Reputation: 4725
I have the following:
pd.DataFrame({
'a' : { 1 : {}},
'b' : {1 : 3}
})
Which looks as :
a b
1 {} 3
And would like to be able to replace the {}
with 0, or NaN, I'm not sure how to go about doing so though. I can't use .replace
it seems
pd.DataFrame({
'a' : { 1 : {}},
'b' : {1 : 3}
}).replace({ {} : 0})
Gives an error
Upvotes: 1
Views: 1488
Reputation: 5183
Since a dictionary is not hashable, .replace
cannot act on in, however pandas has a function to handle iterables: .explode
print(df.explode('a'))
a b
1 NaN 3
It will still work if instead of being empty, the dictionary has 0-based consecutive integers keys (0, 1, n-1):
df = pd.DataFrame({
'a' : {1 : {0: 'row0', 1: 'row1'}},
'b' : {1 : 3}
})
print(df.explode('a'))
a b
1 row0 3
1 row1 3
It will raise an exception if the dictionary is not empty or if the keys are not strictly continuous and 0-based (e.g. {2: val, 'string_key':val, -1:val} will cause explode to fail due to all three keys)
Upvotes: 0
Reputation: 36640
This:
pd.DataFrame({
'a' : { 1 : {}},
'b' : {1 : 3}
}).replace({ {} : 0})
cause error because dict
's keys must be hashable - {}
is not.
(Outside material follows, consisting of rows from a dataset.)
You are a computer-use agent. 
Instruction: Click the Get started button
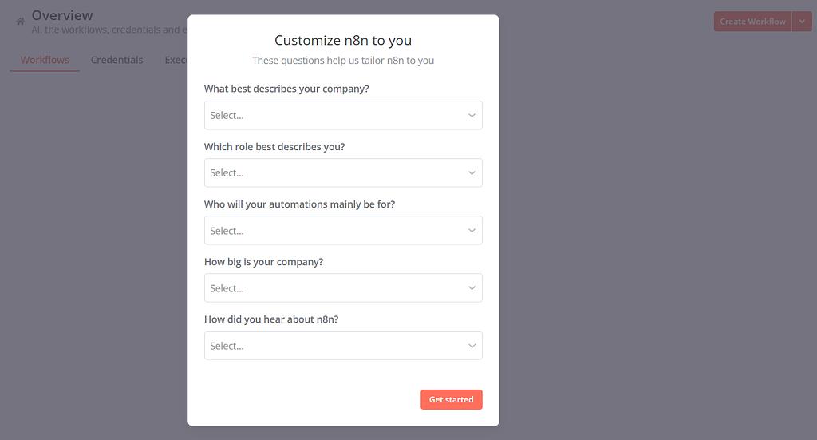tap(451, 399)
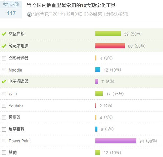This screenshot has height=157, width=163.
Task: Click the 94 (80%) vote count text
Action: click(148, 141)
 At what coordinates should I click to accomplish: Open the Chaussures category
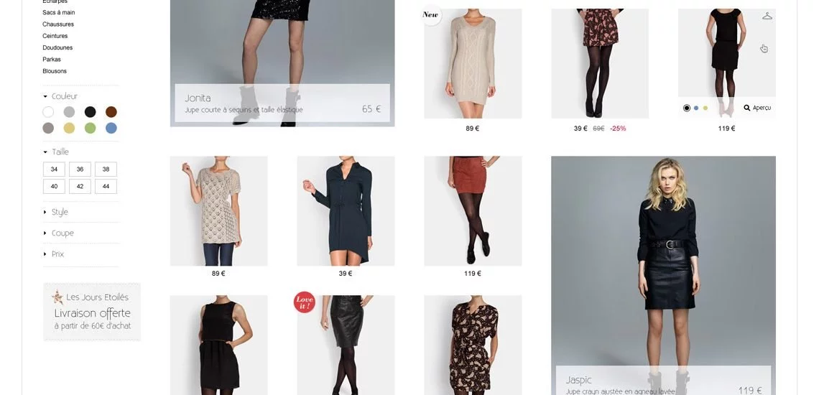58,24

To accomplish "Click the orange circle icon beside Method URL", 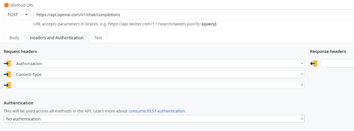I will click(6, 5).
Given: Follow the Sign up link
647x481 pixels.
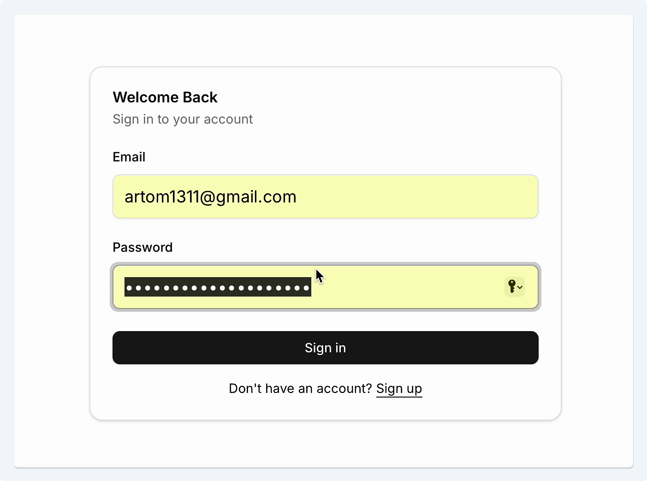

In such case you might use pandas.DataFrame.replace
with two list
s of equal length, following way:
import pandas as pd
df = pd.DataFrame({
'a' : { 1 : {}},
'b' : {1 : 3}
}).replace([{}],[0])
print(df)
Output:
a b
1 0 3
Upvotes: 0
Reputation: 2417
you could do:
df = pd.DataFrame({
'a' : { 1 : {}},
'b' : {1 : 3}
})
df.applymap((lambda x: 0 if x == {} else x))
Upvotes: 0
Reputation: 323326
You can use bool , when there is empty dict
it will return False
df=df.where(df.astype(bool),0)
df
Out[26]:
a b
1 0 3
Upvotes: 5